▼

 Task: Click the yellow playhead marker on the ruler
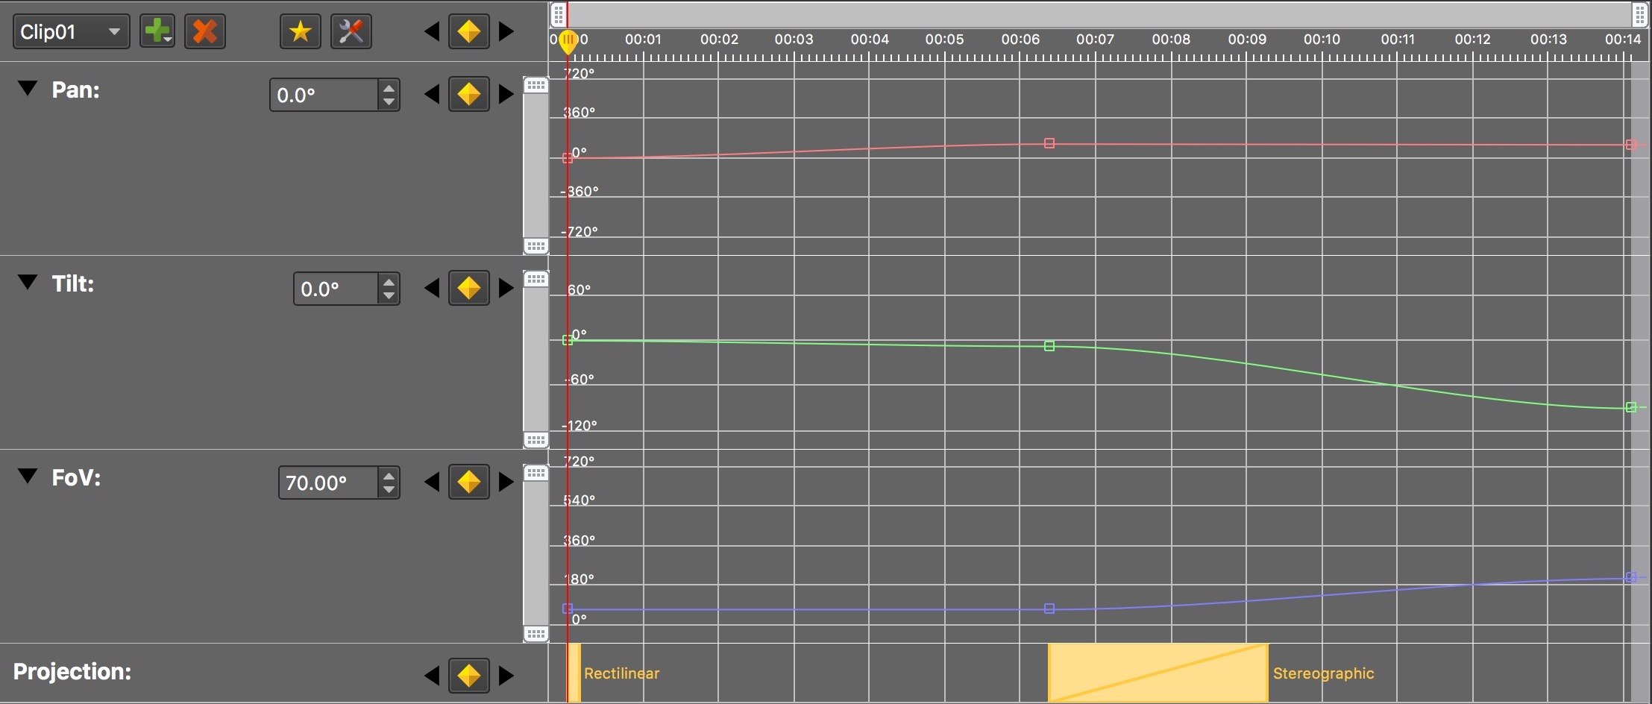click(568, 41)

▲
▼

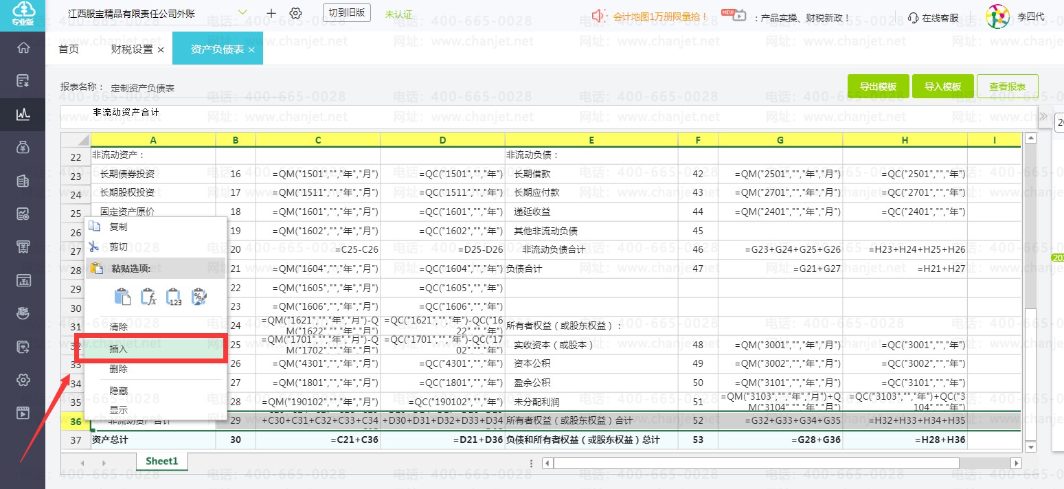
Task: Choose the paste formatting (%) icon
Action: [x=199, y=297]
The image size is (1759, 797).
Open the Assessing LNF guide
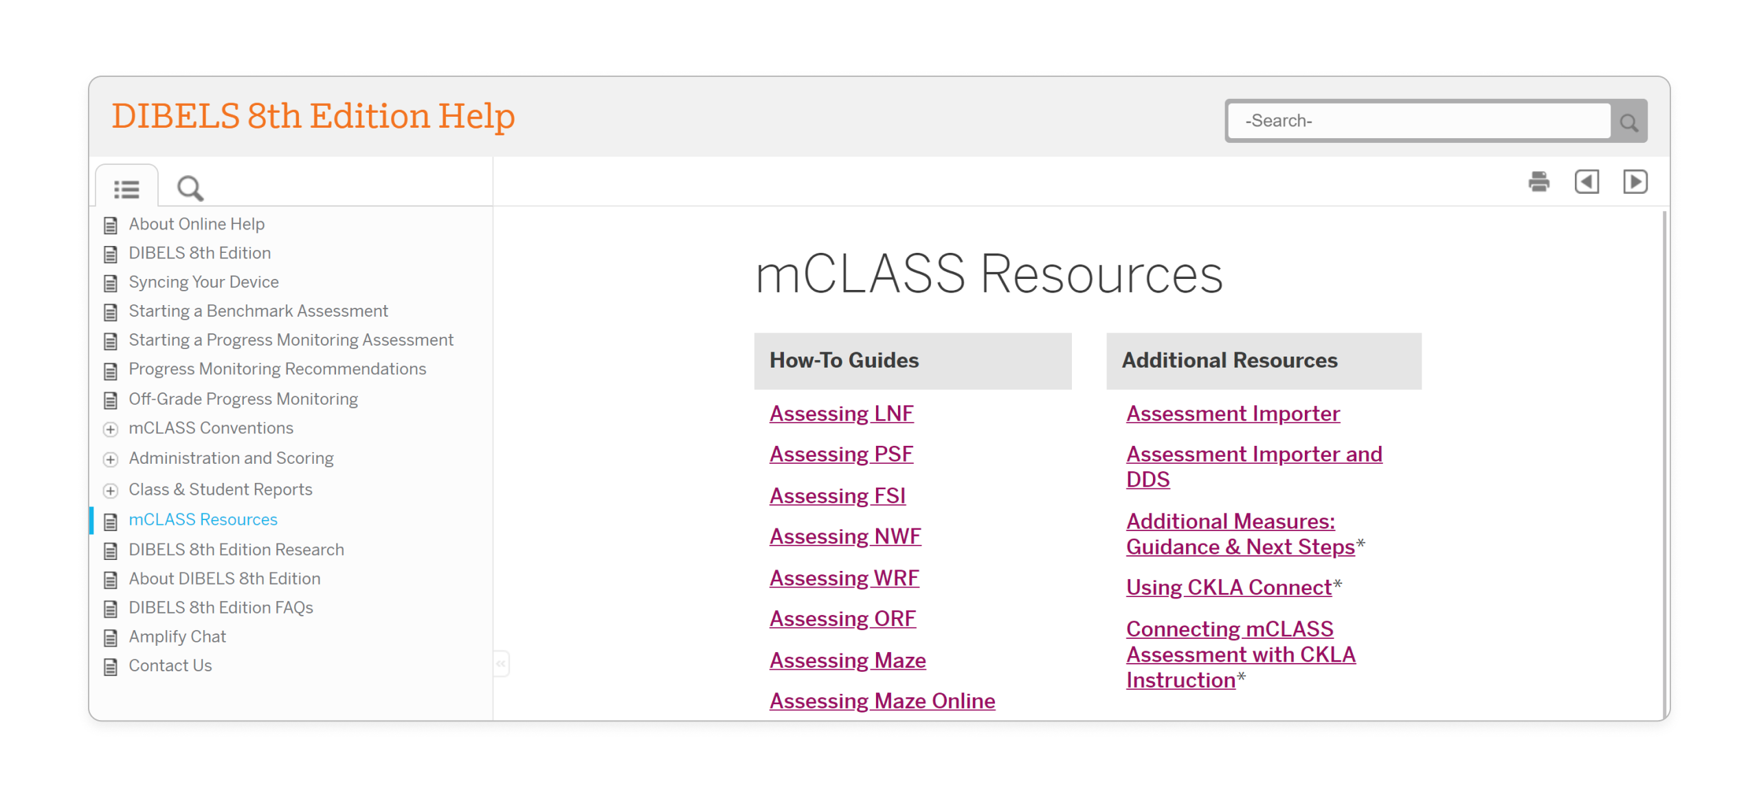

▲

### TASK GOAL
Return a word-for-word copy of the lines above from the one holding "The image size is (1759, 797)." through the one holding "Open the Assessing LNF guide", with both of them included and nothing besides.

### OUTPUT OF THE EXERCISE
The image size is (1759, 797).
Open the Assessing LNF guide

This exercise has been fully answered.